(Stored data)
○ ○ ○ ○

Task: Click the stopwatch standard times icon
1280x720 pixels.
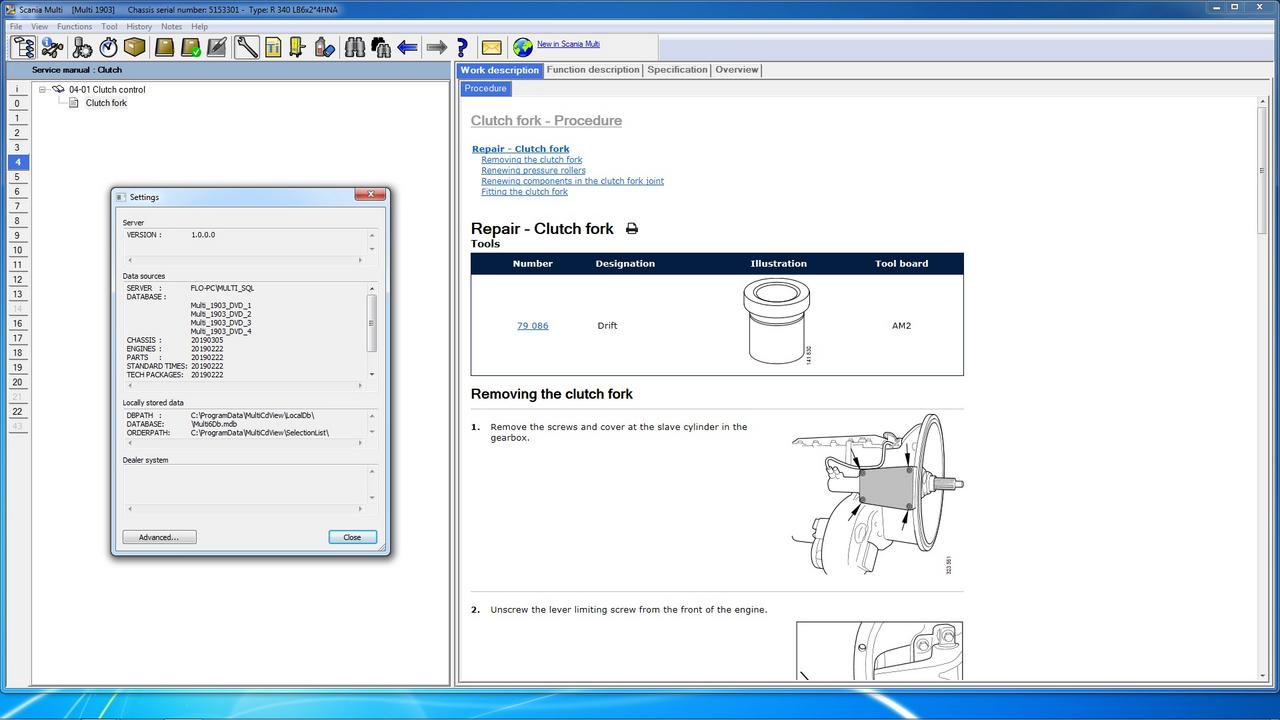Action: point(107,46)
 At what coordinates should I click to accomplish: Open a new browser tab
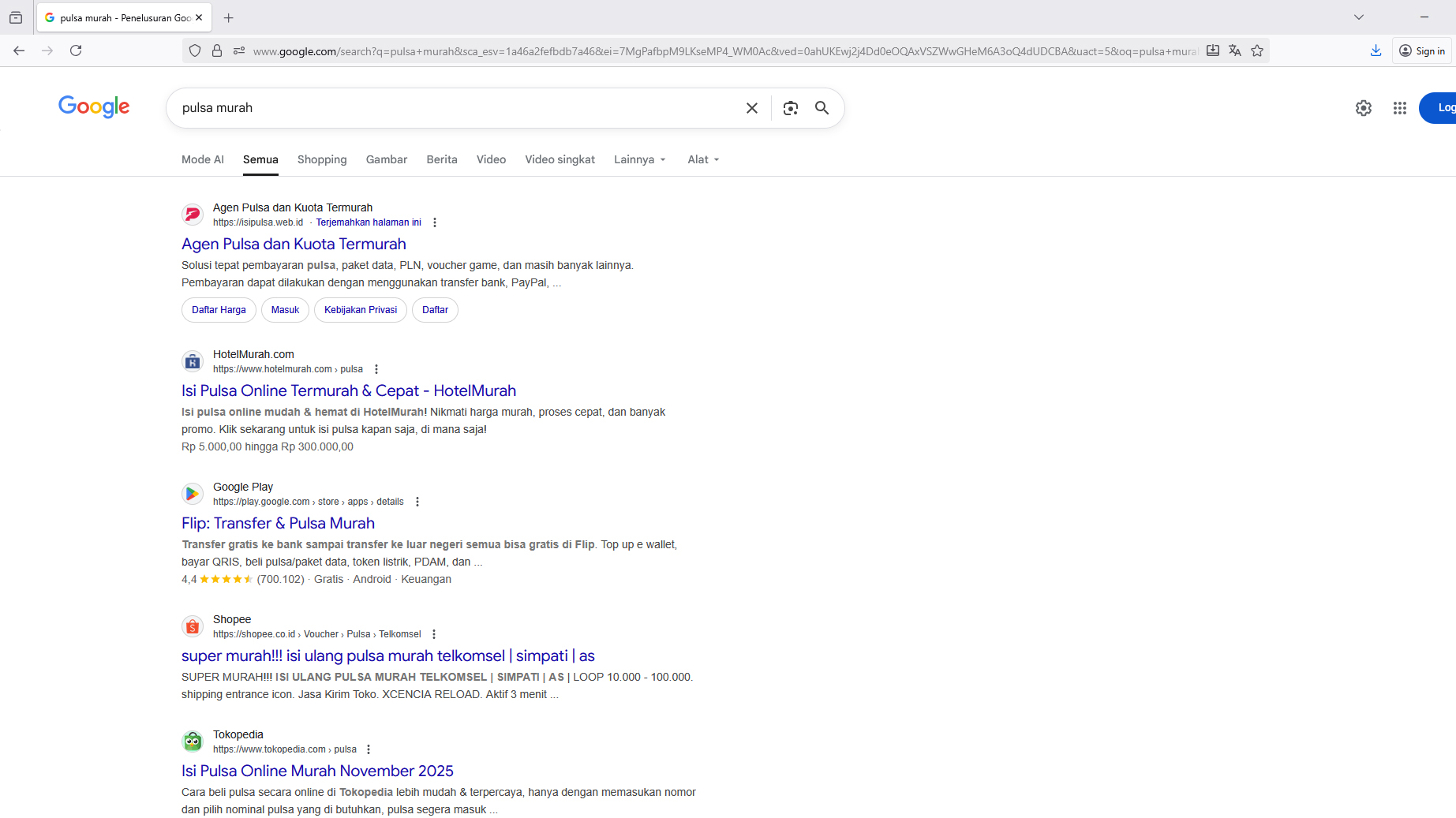click(x=229, y=17)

○ ○ ○ ○

*Exercise prompt*:
In the data above, the line containing "At what coordinates" and all lines after it are to be reproduced exactly, leaving out the pictures.

*Answer to the exercise*:
 At what coordinates should I click to accomplish: Open a new browser tab
click(x=229, y=17)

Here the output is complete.